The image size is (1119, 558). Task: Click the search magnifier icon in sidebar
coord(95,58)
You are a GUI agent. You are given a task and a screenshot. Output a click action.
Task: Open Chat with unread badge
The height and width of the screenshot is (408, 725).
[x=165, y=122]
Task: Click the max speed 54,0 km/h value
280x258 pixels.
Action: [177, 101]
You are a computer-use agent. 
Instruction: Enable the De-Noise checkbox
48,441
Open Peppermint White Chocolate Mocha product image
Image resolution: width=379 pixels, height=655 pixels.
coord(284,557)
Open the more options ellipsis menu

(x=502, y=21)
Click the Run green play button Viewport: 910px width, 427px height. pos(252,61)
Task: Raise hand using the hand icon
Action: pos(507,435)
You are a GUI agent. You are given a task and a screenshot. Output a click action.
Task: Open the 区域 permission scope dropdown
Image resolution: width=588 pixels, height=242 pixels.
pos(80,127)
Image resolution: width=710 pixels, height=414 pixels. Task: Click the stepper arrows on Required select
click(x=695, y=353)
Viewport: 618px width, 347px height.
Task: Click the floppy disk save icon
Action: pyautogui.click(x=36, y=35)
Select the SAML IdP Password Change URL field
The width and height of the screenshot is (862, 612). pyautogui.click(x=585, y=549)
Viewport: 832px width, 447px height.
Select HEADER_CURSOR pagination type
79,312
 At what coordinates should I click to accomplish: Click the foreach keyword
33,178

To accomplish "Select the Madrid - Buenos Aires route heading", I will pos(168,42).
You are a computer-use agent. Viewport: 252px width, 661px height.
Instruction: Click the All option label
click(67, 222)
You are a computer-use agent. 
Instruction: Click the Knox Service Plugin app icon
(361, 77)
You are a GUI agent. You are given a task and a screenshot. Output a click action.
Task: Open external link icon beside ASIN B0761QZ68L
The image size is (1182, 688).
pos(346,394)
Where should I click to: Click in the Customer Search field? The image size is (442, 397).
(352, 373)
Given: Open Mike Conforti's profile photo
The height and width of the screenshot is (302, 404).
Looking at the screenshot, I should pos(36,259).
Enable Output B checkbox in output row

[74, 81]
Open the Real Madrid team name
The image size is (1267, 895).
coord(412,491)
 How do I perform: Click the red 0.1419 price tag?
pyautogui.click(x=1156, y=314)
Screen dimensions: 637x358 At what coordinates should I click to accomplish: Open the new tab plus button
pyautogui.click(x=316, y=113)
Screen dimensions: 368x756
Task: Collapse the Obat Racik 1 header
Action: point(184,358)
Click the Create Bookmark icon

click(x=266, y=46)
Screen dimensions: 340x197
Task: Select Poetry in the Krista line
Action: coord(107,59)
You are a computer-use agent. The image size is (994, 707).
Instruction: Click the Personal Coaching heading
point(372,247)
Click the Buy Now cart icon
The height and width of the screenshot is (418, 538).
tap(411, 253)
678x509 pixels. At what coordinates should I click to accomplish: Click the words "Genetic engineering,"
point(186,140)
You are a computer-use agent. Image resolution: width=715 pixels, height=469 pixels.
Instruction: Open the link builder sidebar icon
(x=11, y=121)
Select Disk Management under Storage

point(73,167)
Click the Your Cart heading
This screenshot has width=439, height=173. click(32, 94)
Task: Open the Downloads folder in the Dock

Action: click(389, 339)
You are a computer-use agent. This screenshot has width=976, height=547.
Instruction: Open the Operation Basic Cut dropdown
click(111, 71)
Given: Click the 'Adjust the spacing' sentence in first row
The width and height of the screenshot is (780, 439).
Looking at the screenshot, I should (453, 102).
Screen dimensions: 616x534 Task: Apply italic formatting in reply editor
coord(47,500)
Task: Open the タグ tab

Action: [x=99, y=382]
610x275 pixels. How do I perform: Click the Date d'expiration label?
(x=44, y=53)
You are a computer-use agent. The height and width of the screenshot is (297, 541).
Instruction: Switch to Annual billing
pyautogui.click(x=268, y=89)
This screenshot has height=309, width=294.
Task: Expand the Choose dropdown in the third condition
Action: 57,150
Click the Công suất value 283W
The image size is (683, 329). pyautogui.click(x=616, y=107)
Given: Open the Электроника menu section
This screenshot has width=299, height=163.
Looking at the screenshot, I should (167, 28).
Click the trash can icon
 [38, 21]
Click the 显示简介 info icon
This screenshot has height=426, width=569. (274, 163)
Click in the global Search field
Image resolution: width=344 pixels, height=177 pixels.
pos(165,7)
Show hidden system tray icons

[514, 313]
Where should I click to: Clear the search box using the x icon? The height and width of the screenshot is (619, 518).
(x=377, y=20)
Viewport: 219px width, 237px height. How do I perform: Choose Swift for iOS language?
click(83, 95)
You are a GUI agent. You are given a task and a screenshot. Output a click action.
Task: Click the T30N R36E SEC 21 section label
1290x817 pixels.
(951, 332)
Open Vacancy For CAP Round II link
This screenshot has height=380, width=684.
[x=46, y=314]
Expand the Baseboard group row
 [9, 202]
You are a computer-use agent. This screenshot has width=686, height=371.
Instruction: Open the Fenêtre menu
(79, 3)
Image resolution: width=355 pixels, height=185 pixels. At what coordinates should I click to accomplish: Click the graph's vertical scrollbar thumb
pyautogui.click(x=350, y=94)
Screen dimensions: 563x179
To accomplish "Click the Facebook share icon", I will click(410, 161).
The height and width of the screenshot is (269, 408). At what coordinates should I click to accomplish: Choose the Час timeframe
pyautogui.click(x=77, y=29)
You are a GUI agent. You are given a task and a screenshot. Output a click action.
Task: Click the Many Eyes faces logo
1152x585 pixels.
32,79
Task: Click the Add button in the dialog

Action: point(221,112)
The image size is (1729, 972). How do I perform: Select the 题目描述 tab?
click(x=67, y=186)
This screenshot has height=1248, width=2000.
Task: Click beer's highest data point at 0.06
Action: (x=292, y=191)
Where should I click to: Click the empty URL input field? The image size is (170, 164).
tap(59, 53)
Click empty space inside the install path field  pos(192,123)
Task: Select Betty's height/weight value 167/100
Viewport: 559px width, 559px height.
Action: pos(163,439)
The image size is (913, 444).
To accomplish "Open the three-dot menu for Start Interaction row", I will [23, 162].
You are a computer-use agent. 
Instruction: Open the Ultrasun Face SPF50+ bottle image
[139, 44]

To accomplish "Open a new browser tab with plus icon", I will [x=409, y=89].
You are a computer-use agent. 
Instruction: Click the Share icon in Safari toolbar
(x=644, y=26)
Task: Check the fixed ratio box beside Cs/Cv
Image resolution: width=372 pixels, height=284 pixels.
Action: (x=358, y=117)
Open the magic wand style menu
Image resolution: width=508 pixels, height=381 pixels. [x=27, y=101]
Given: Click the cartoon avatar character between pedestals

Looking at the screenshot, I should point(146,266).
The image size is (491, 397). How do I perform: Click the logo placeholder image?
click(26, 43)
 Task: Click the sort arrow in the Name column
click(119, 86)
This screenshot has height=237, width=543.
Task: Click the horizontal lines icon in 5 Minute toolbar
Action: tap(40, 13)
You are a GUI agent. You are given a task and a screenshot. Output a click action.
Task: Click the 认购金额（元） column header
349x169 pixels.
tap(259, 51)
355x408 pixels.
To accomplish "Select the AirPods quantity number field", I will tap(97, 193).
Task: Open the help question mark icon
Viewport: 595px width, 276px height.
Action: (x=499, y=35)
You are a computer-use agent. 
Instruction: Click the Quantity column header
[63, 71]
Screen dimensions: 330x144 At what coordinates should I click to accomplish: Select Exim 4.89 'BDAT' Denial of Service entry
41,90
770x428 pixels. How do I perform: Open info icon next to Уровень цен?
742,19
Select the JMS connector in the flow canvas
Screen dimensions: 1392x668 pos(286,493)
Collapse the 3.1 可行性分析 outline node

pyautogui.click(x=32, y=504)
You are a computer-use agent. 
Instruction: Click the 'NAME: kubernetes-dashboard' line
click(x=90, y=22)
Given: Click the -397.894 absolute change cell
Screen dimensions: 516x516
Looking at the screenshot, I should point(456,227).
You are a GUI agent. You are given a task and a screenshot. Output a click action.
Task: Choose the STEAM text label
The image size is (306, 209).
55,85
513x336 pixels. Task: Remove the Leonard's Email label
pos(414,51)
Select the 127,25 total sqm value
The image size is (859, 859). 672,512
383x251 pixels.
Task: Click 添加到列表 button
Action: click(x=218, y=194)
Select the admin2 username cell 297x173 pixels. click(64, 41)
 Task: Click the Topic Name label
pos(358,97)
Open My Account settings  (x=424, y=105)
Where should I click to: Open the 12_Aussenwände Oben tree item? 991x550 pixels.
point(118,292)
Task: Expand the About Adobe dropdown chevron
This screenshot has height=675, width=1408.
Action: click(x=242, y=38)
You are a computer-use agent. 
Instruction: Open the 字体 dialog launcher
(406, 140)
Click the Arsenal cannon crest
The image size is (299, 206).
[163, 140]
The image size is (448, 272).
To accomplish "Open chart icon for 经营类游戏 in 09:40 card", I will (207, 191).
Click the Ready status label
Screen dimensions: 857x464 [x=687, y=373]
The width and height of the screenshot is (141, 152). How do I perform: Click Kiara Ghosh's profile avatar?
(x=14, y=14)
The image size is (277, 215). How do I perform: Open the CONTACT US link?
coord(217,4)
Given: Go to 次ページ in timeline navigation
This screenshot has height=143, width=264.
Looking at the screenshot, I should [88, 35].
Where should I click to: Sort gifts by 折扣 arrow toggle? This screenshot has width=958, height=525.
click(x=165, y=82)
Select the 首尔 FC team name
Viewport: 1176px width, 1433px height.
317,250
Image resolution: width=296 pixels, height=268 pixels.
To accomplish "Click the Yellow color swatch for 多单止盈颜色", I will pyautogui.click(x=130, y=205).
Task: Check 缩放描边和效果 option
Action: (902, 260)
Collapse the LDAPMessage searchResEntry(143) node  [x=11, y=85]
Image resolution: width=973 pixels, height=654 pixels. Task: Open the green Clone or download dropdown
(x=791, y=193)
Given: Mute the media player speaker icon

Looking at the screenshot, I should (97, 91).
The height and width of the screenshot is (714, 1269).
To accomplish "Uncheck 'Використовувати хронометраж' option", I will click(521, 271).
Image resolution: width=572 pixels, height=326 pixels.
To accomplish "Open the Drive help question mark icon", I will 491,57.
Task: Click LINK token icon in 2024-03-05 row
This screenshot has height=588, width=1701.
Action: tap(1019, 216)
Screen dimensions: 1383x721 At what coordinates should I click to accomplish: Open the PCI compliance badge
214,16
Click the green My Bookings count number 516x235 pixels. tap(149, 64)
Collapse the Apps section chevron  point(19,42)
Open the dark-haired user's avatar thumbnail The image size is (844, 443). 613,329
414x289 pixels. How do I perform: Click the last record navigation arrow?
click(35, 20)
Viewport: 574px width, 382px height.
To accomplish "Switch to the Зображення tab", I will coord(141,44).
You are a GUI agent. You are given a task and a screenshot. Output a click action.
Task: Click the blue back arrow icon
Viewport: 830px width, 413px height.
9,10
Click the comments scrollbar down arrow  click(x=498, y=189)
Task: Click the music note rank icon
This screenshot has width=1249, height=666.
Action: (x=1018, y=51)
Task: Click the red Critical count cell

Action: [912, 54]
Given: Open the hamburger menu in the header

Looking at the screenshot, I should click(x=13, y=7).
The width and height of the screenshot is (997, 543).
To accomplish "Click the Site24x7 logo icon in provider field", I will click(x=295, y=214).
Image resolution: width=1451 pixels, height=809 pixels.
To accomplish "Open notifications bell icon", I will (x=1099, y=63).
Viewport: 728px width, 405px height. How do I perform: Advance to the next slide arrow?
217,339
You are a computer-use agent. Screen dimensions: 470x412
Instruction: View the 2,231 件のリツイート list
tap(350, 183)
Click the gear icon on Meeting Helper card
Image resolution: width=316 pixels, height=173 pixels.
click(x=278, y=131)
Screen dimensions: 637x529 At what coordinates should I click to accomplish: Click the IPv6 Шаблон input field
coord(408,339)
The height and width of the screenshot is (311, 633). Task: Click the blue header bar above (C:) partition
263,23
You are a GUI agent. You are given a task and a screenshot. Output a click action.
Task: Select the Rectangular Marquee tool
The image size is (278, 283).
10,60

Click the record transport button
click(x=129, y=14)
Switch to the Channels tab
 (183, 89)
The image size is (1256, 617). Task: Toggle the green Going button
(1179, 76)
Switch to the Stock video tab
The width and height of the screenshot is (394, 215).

=-=-=-=-=

Exercise aim
Whenever the word "with" shows up in a line of the entries, list that line.

Task solution
Task: Open Chat with unread badge
To accomplish "Open a new browser tab with plus icon", I will [x=409, y=89].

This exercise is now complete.